Additive: Same effect of the hormones on one target organ, for example, epinephrine and norepinephrine on the heart rate
Complementary: Work on different stages of a physiological procedure, for example, FSH (initiation) and testosterone (maintenance) on spermatogenesis
Permissive effect. 允许效应
A hormone is said to have a permissive effect on the action of a second hormone when it enhances the responsiveness of a target organ to the second hormone or when it increases the activity of the second hormone.
Antagonistic action拮抗作用
In some situations the actions of one hormone antagonize the effects of another.

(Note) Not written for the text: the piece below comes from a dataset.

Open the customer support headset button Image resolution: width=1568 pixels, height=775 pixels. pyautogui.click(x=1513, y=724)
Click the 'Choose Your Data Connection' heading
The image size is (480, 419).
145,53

Second messenger systems 第二信使系统
Receptors for the water soluble hormones are found on the surface of the target cell, on the plasma membrane. These types of receptors are coupled to various second messenger systems which mediate the action of the hormone in the target cell
Hypothalamic regulatory peptide下丘脑调节肽
Hypothalamic regulatory peptide for anterior pituitary hormones
The hypothalamic regulatory hormones (hypophysiotropic hormone) are secreted at nerve endings of peptidergic neurons in the median eminence and transported to anterior pituitary by hypothalamic hypophyseal portal vessels, acting on the glandular cells to control their secretion.
Milk ejection reflex射乳反射
(Unconditioned and conditioned reflex)suckling infant stimulates nerve cells to the hypothalamus to cause the release of oxytocin , which cause milk ejection of breast (breast usually requires stimulation of about 1 minute until the release of oxytocin).